'Smoking gun' in McDonald's hands
The full article is available here
The 7,000km journey that links Amazon destruction to fast food
by John Vidal, environment editor, Guardian.
A handful of the world's largest food companies and commodity traders,
including McDonald's in the UK, are driving illegal and rapid
destruction of the Amazon rainforest, according to a six-year
investigation of the Brazilian soya bean industry.
The report,
published today, follows a 7,000km chain that starts with the clearing
of virgin forest by farmers and leads directly to Chicken McNuggets
being sold in British and European fast food restaurants. It also
alleges that much of the soya animal feed arriving in the UK from
Brazil is a product of "forest crime" and that McDonald's and British
supermarkets have turned a blind eye to the destruction of the forest.
The report, by Greenpeace investigators, details how the world's largest
private company, the $70bn (40bn) a year US agribusiness giant
Cargill, has built a port and 13 soya storage works in the Amazon
region. It provides farmers with seeds and agrochemicals to grow
hundreds of thousands of tonnes of beans a year, which the company then
exports to Liverpool and other European ports, mainly from Santarem, a
city on the Amazon river.
□ □ □ □ □
### Task list
**A.** Update the Amazon article from "A handful of" up to and including "soya bean industry.", replacing "commodity traders" with "grain traders".
**B.** List every organization named in the Amazon article.
**C.** Resume the Amazon article from the point where it stops.
The rows play no part in this work.

### Provided records
□ □ □ □ □
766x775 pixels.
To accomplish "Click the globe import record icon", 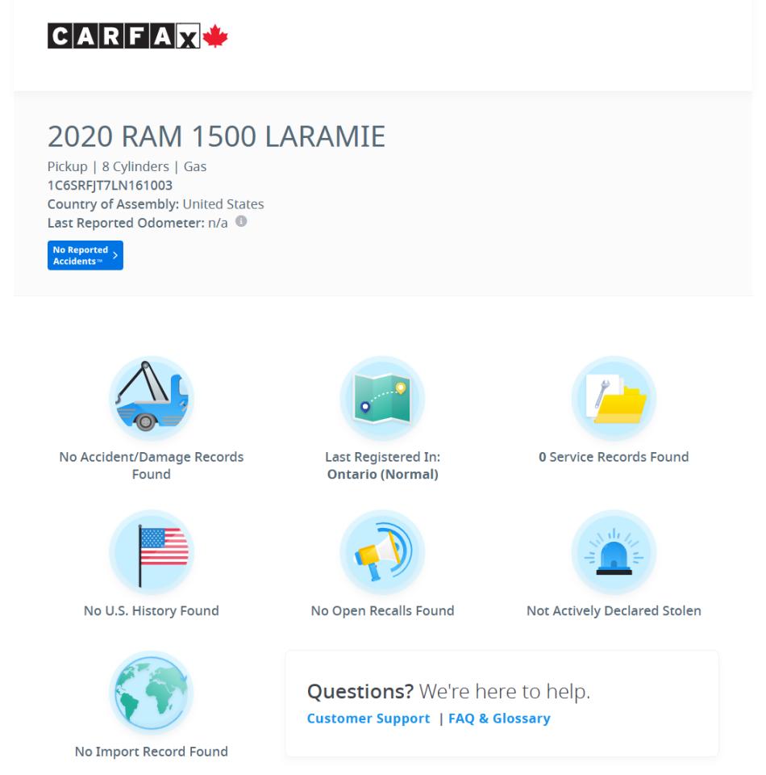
□ □ □ □ □
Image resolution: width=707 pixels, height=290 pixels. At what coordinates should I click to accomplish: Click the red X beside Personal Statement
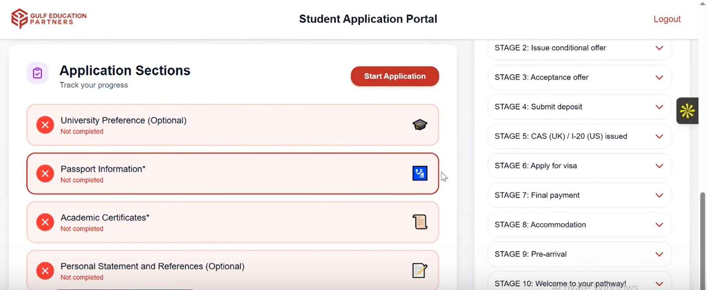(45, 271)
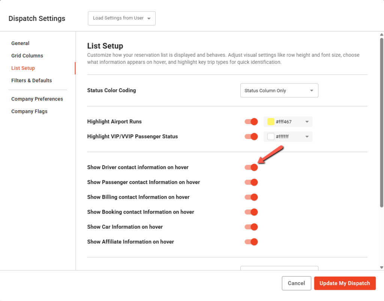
□ □ □ □ □
### Expected results
**A.**
A handful of the world's largest food companies and grain traders,
including McDonald's in the UK, are driving illegal and rapid
destruction of the Amazon rainforest, according to a six-year
investigation of the Brazilian soya bean industry.

**B.** Guardian, McDonald's, Greenpeace, Cargill

**C.**
From Liverpool, much of the high protein soya, which is used as
animal feed, goes to Hereford-based Sun Valley, a wholly owned Cargill
subsidiary that rears chickens. The company provides McDonald's, the
largest fast food company in the world, with up to 50% of all the
chicken it serves in Britain and across Europe.
According to
Greenpeace, public and indigenous land is being seized by farmers using
bulldozers and even slave labour. Last year more than 25,000 sq
kilometres (10,000 sq miles) of Amazon forest were felled, largely for
soya farming.
Much of the damage, says the report, has followed
the entry of large multinational firms. Using satellite photography and
government records, Greenpeace claims it can pinpoint where the
destruction has taken place. For instance, only five years ago, much of
the land around Santarem was heavily forested. But when Cargill
announced plans to build two grain silos, a $20m terminal and its own
port, it had a momentous impact. Satellite images show that in two
years, deforestation rates doubled to 28,000 hectares (69,000 acres) a
year, land prices rocketed and soya took off as farmers from all over
Brazil arrived to take advantage of guaranteed markets.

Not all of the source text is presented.